__Task objective__. Start at the line with "Click certificate number 제2023-12-00003호 cell" in the records below, stop at the line with "Task: Click the record network log red button", and return every line in that span exactly, the two end lines included.

Pixel coordinate grounding data:
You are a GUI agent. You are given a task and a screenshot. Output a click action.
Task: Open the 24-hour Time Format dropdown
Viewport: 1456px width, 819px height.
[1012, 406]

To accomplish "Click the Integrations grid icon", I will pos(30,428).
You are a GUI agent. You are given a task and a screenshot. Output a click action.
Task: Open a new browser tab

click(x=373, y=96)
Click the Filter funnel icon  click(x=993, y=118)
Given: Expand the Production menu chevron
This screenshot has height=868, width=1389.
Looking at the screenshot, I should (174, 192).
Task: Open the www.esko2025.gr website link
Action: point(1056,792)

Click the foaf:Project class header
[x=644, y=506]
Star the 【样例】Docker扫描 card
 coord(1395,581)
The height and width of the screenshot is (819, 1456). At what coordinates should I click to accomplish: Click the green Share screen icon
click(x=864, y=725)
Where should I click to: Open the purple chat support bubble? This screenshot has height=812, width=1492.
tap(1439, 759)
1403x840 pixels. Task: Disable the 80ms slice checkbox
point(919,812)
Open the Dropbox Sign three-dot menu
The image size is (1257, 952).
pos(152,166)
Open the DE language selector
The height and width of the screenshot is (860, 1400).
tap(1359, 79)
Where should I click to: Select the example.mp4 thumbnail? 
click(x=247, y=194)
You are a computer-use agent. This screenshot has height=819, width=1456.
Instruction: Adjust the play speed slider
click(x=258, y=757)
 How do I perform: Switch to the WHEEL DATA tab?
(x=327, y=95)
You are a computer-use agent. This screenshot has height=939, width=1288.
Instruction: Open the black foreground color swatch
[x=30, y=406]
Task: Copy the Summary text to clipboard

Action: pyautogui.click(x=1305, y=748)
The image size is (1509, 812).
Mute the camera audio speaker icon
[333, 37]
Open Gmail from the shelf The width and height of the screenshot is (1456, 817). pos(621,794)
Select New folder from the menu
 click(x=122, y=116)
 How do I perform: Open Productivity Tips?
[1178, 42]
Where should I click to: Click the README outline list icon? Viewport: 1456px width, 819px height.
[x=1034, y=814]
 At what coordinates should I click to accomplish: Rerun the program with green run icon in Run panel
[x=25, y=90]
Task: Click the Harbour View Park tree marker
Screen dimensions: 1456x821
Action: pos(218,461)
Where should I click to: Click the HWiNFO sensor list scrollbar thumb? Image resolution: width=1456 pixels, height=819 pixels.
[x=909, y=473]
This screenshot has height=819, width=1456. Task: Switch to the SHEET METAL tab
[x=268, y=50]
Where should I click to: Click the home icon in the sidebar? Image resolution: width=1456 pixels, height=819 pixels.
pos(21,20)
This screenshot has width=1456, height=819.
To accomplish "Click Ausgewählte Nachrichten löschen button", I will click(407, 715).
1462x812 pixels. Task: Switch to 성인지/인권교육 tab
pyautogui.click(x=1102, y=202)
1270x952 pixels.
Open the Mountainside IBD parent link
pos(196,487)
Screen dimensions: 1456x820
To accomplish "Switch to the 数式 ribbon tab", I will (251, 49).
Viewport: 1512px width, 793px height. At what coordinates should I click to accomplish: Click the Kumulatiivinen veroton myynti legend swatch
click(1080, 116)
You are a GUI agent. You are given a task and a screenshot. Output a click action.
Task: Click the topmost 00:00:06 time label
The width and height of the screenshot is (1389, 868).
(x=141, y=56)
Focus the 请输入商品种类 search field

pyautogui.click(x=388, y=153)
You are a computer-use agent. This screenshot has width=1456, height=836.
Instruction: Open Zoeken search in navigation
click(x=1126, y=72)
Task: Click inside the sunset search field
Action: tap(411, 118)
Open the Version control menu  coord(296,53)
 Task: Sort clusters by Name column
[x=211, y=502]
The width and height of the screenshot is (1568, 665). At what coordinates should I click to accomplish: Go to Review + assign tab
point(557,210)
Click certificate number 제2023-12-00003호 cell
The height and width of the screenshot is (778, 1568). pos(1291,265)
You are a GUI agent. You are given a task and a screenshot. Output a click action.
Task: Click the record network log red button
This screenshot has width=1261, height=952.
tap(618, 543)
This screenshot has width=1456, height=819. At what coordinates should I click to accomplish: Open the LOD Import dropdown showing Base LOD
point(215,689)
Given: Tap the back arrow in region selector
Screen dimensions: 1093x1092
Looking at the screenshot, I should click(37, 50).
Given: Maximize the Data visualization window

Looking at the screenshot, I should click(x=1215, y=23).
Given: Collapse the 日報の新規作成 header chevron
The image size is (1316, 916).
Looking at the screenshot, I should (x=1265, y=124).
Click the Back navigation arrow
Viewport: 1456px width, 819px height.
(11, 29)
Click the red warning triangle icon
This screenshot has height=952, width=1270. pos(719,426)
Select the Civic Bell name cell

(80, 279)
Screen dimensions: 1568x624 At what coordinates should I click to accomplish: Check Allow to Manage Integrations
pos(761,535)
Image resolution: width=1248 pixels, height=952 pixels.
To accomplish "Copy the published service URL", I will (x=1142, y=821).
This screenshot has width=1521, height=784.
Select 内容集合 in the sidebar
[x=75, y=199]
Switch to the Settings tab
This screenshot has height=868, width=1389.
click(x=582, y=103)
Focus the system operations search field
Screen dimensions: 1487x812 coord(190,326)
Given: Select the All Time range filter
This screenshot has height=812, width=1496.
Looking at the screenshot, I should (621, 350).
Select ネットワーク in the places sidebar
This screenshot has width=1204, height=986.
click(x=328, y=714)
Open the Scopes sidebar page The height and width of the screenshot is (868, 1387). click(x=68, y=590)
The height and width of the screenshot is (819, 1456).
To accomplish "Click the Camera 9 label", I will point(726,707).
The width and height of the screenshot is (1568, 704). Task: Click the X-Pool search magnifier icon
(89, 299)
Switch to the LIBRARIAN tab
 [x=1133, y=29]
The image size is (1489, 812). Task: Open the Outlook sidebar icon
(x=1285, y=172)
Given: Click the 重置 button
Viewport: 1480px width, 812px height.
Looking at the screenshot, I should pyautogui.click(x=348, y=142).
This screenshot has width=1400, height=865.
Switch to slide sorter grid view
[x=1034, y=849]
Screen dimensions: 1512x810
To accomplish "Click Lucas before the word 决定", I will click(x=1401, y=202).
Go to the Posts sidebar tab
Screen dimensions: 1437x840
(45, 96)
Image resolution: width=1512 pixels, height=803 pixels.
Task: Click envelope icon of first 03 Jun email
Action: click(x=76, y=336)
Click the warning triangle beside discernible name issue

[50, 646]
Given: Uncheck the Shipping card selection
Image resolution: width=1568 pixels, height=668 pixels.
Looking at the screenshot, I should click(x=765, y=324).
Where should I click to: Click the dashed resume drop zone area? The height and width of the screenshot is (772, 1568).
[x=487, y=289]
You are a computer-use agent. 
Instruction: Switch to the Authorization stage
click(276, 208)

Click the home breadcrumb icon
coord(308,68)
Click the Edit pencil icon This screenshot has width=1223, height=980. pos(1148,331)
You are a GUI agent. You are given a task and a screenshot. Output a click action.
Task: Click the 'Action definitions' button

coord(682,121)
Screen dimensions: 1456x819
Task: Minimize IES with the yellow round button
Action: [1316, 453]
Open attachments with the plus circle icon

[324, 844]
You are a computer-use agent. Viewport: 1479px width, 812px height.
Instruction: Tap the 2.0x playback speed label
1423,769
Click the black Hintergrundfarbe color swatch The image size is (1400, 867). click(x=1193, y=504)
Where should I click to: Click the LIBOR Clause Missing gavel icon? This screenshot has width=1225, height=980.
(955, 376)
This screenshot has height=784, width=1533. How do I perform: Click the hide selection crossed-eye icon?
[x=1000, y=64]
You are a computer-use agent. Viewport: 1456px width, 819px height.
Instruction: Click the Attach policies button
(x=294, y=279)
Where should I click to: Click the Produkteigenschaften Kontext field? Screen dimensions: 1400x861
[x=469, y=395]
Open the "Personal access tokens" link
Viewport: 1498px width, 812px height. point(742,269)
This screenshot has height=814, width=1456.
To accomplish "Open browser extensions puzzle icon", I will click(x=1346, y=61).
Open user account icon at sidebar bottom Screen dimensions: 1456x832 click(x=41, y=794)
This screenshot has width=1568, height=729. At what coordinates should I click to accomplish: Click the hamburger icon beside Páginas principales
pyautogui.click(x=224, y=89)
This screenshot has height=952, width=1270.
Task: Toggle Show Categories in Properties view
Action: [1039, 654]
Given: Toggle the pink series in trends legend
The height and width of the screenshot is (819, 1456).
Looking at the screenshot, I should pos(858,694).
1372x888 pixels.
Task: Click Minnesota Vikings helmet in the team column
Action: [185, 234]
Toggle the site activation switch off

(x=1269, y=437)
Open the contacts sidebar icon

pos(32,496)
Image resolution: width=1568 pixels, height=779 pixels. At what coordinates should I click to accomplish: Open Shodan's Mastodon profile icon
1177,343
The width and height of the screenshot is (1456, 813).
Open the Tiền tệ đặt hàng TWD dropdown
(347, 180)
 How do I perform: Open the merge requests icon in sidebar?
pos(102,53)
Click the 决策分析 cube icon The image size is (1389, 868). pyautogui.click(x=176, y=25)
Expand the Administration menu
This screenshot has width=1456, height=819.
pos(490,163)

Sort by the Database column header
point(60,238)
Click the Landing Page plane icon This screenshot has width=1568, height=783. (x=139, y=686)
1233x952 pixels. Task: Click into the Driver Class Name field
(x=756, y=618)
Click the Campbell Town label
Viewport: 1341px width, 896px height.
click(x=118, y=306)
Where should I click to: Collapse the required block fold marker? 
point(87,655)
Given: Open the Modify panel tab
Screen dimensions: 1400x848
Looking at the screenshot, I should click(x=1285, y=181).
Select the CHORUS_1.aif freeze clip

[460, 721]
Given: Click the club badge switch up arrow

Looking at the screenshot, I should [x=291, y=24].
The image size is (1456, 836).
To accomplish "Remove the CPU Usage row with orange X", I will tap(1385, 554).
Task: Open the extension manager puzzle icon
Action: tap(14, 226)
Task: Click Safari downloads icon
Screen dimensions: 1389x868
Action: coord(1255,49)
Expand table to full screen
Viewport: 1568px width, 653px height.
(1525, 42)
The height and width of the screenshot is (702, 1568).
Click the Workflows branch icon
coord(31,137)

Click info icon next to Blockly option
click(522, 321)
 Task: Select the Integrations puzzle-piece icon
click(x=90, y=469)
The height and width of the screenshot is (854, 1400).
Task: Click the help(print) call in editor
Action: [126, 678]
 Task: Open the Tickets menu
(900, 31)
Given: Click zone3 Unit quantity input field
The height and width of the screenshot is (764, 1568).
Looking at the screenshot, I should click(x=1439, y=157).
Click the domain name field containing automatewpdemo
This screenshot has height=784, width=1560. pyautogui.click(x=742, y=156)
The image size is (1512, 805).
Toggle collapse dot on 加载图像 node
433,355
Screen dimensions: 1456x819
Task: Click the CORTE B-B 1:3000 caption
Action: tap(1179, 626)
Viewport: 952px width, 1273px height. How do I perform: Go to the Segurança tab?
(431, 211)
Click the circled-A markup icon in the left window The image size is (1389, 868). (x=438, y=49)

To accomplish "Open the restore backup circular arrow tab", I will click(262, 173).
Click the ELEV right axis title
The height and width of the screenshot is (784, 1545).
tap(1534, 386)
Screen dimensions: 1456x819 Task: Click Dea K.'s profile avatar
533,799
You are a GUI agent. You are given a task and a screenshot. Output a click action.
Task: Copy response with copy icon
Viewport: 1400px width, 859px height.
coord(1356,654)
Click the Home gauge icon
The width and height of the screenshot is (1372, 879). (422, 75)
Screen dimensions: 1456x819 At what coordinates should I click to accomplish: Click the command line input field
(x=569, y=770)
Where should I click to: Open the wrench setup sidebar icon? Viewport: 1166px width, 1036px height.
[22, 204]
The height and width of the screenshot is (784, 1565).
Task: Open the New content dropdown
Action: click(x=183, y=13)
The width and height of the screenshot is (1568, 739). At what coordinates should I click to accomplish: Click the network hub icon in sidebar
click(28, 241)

__Response for this exercise__.
Click certificate number 제2023-12-00003호 cell
The height and width of the screenshot is (778, 1568). pos(1291,265)
You are a GUI agent. You are given a task and a screenshot. Output a click action.
Task: Click the record network log red button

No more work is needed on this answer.